Official performance video
- "Saudade, Saudade" (First Semi-Final) on YouTube "Saudade, Saudade" (Grand Final) on YouTube

= Saudade, saudade =

2022 song by Maro

"Saudade, saudade" (/pt/) is a song recorded by Portuguese singer Maro. She collaborated on the song with American musician John Blanda. It was released for digital download and streaming on 21 January 2022 via Universal Music.

It is an indie pop track with the lyrical theme of saudade. The song became commercially successful on home soil, peaking inside the top 5.

"Saudade, saudade" represented in the Eurovision Song Contest 2022 in Turin, Italy. The song finished in ninth place with 207 points. Maro performed on stage B accompanied by five backing vocalists forming a circle in a dark setting.

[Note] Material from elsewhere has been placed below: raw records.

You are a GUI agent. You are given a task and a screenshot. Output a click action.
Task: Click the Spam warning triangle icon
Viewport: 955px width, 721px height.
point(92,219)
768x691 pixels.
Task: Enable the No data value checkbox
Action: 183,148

== Background and release ==

"It's about loss, but it's also celebration. It's crazy how impactful our grandparents can be, and how it's a reference to so many values, including unconditional love. Music is what gets us closest to that connection."
— —Maro

"Saudade, saudade" was one of the 20 songs that competed in Festival da Canção 2022, Portugal's national selection for the Eurovision Song Contest 2022. Maro was one of the songwriters invited by Rádio e Televisão de Portugal (RTP). The composers both created the song and selected the performer for their entry. Maro decided to be the performer due to the song's personal nature: "[it] is about and for my grandfather who unfortunately is no longer with us, but who continues to be an essential part of me and who is and always will be greatly missed. That is why, I thought it would not make sense not to sing such a personal song." Maro and American musician John Blanda, one of her best friends, composed the song during a trip to Brazil. The whole song originated from a Blanda's guitar riff. Maro thought it was beautiful and wanted to use it. She then wrote the lyrics over the melody.

"Saudade, saudade" was released for digital download and streaming as part of the Festival da Canção 2022 compilation album on 21 January 2022 via Universal Music. A piano-driven version titled "Saudade, saudade (Live in Studio)" was released on 7 March 2022.

== Composition ==
Maro collaborated on "Saudade, saudade" with John Blanda. It is an indie pop track with a length of three minutes and one second (3:01) that moves at a tempo of 83 beats per minute. It is composed in the key of B♭ minor and written in triple metre. With background vocals, the song has an instrumentation consisting of strings, percussion and clapping. The track is influenced by Spanish flamenco, in addition to African and Brazilian music. The song's lyrical theme is saudade, a Portuguese word with no direct English translation. Dictionary.com defines saudade as a "deep emotional state of melancholic longing for a person or thing that is absent". The character in the song focuses on the uniqueness of the word to express her true feelings: "Saudade / Saudade / Nothing more that I can say / Says it in a better way".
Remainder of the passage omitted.